The three earliest civilian networking proposals appeared in the context of the Cold War. Anatoly Kitov proposed the reuse of military infrastructure to serve civilian (industrial) purposes, through Economic Automatic Management Systems. A first letter to the Central Committee in 1959 was successful; a second was not, and saw his fall from grace (for bypassing the military hierarchy) though he survived a show trial and became a "civilian network entrepreneur" (an odd-sounding status Peters fails to elaborate on). In 1962 Aleksandr Kharkevich proposed an ambitious unified communications system (ESS), but the proposal died with him in 1965; the final proposal was a poorly documented and short-lived suggestion by N.I. Kovalev.
"Perhaps the signal lesson to take from these early Soviet network proposals is that there is no inherent connection between the designs of technological and political systems."
The most ambitious Soviet networking project was the All-State Automated System or OGAS: its origins go back to a letter to Khruschev in 1962 and a Politburo resolution in 1963, and its chief visionary was Viktor Glushkov.

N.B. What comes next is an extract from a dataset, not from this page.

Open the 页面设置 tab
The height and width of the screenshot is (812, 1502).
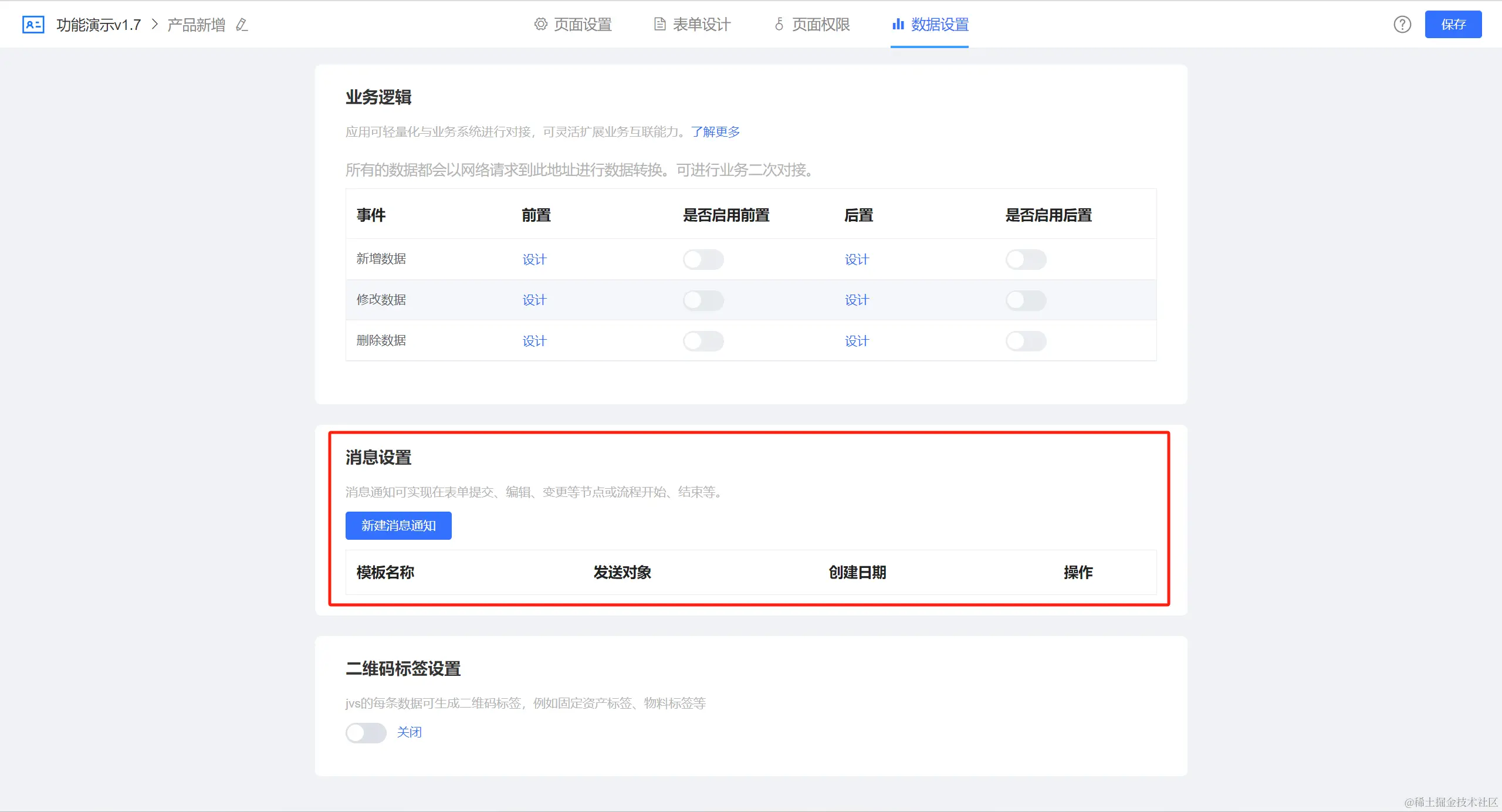click(573, 25)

"More than a network, the OGAS Project as formulated by Glushkov outlines a daring technocratic economic imagining that was meant to operate in a future Soviet information society by digitizing, supervising, and optimizing the coordination challenges besetting the national command economy."
Among other ambitions Glushkov proposed an electronic financial system with no physical currency, and he had the idea of brain-inspired computers as an alternative to the von Neumann model. But he also had "a tenacious and pragmatic administrative acumen", building coalitions and using "the governing logics of blat and personal politics": key players were Nikolai Fedorenko's Central Economic-Mathematical Institute (CEMI) as well as Glushkov's own Institute of Cybernetics, and the economist-mathematician Vasily Nemchinov.

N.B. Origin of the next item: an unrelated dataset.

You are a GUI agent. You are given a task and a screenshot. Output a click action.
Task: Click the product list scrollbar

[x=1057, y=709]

A turning point came at a key Politburo meeting on 1 October 1970, from which both Brezhnev and Kosygin were absent, at which the OGAS Project was "neither fully rejected nor approved". Soviet administration had, Peters suggests, "too much, not too little flexibility in its capacity to generate organizational dissonance", with a variety of "entrepreneur"-managers pushing in different directions. In the end the CEMI gave up on networking in favour of microlevel linear modelling of enterprises (and other less controversial projects). The OGAS project itself went into "repose" and by 1989 had "slipped into history". (As a parallel, Peters touches here on Botvinnik and the Soviet computer chess programme.)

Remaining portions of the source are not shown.